Des fuites au niveau de la canalisation de chauffage sont à l’origine de la situation à Grigny. Lors d’une intervention d’urgence, on a rebouché les trous et des convecteurs ont été fournis. Mais ces derniers « endommagent » selon la mairie le poste électrique extérieur. Lundi 20 novembre, un autre problème est survenu : la canalisation a explosé, entraînant une coupure générale d’électricité.

L’épisode de trop pour les enseignants, qui décident de ne pas assurer la classe ce jour-là et d’occuper les enfants dans la cour pour qu’ils aient moins froid. Le maire de la ville, Philippe Rio (PCF), s’est rendu sur place et la chaudière a été relancée mardi matin, ce qui a permis de gagner quelques degrés.

Ce n’est pas la première fois que ce genre d’événements se produit dans des écoles. L’hiver 2016-2017, une panne de chauffage a eu lieu dans un établissement à Maubeuge. On peut même remonter quinze ans auparavant, en 2002, à l’école primaire Jean-Moulin, dans l’Oise, où des salles de classe frisaient les 10 degrés, tandis que la température intérieure suffisante est fixée par décret à 19 degrés.

« Moduler » les dotations

Chaque fois, des solutions temporaires sont trouvées : colmater les fuites, installer un chauffage d’appoint, mettre les enfants dans une salle municipale… Mais elles ne règlent pas le problème de fond : le manque de financement. Grigny dispose d’un budget annuel de 2 à 3 millions d’euros dédiés aux écoles, alors que ce poste de dépense représente 6 millions d’euros. « 60 % du budget de la ville y va », fait valoir le maire.
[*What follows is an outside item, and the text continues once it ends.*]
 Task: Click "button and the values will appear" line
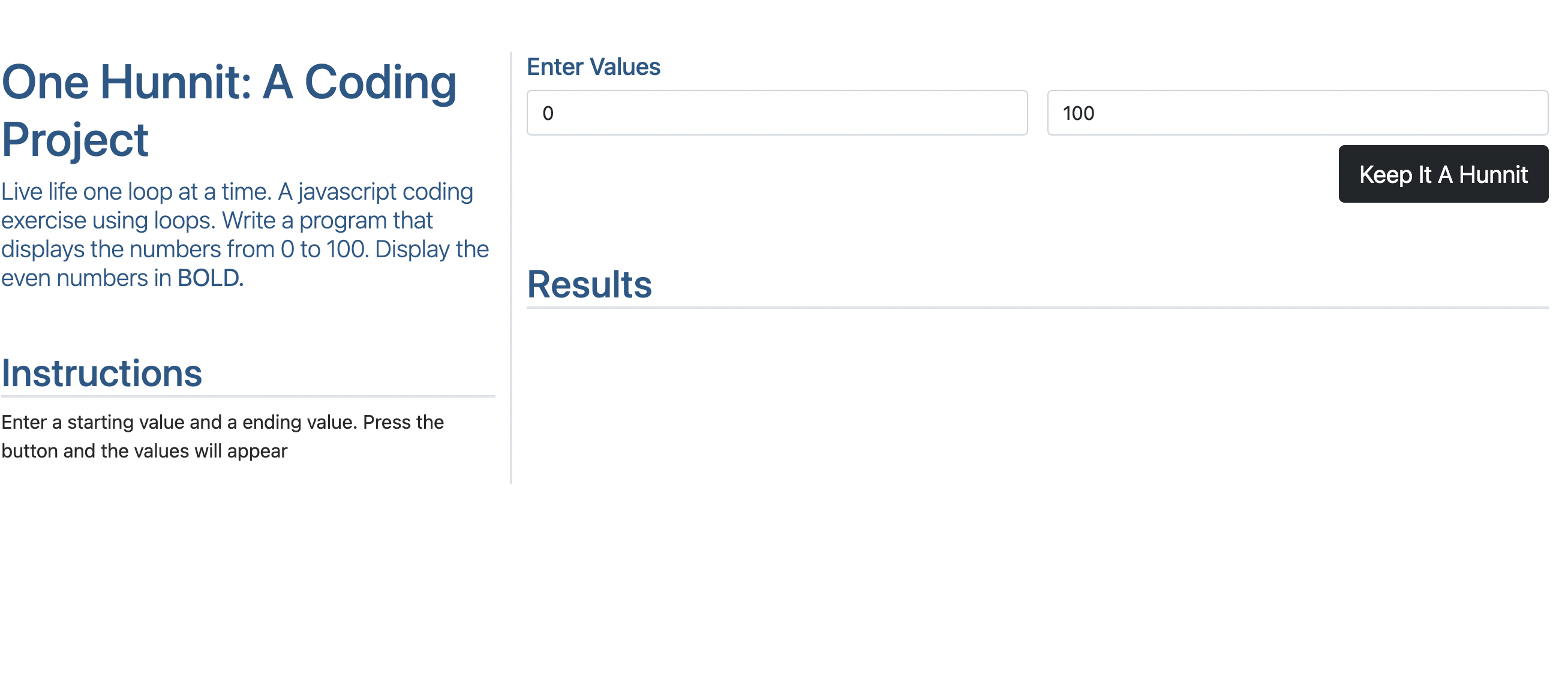click(144, 451)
Ce dernier dénonce un « effet pervers » : les communes « pauvres » avec une « surcharge scolaire » n’ont « pas la confiance des banques » et n’obtiennent donc pas de prêts pour entretenir leur patrimoine. L’élu local aimerait que soient « modulées » les dotations de fonctionnement en accordant une « prime spéciale » aux villes dont la part d’enfants est « anormalement élevée » quand d’autres ont une population « vieillissante ».

Du côté des parents, l’analyse n’est pas la même. La déléguée de parents d’élèves, Chantal M’Piana, regrette une absence de dialogue entre le maire de Grigny et les familles : « Si le budget pose autant problème, on devrait en être informé ». D’après cette conseillère municipale de l’opposition, les parents ne sont « jamais convoqués » alors qu’avec leur appui, « on pourrait trouver des solutions ».
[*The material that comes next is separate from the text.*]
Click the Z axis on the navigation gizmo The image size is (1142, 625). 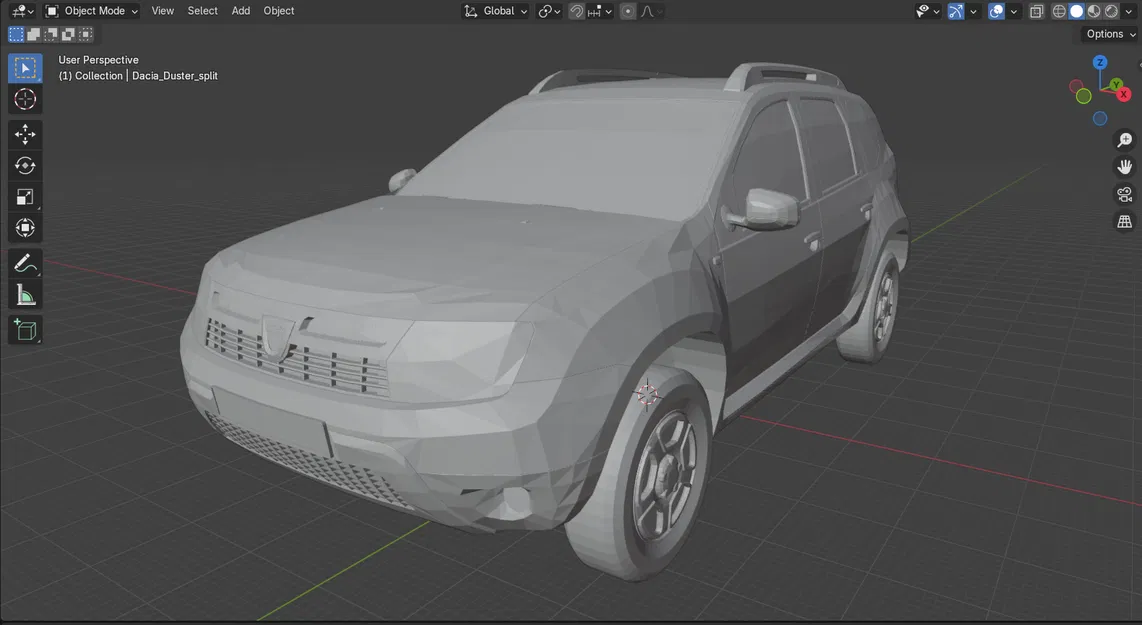pyautogui.click(x=1100, y=62)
Le changement de chauffage du groupe scolaire de Grigny est estimé à 100 000 euros. Le maire se dit obligé de dépenser cette somme pour « assurer le chauffage », même s’il préférerait une école neuve. Mais cela a un coût : de 8 à 10 millions d’euros. À ce titre, la ville fait partie du Programme national de rénovation urbaine (PNRU), et espère voir ses bâtiments délabrés reconstruits ou lourdement restaurés. Quatre groupes scolaires des années 70 sont concernés, soit 2 000 enfants.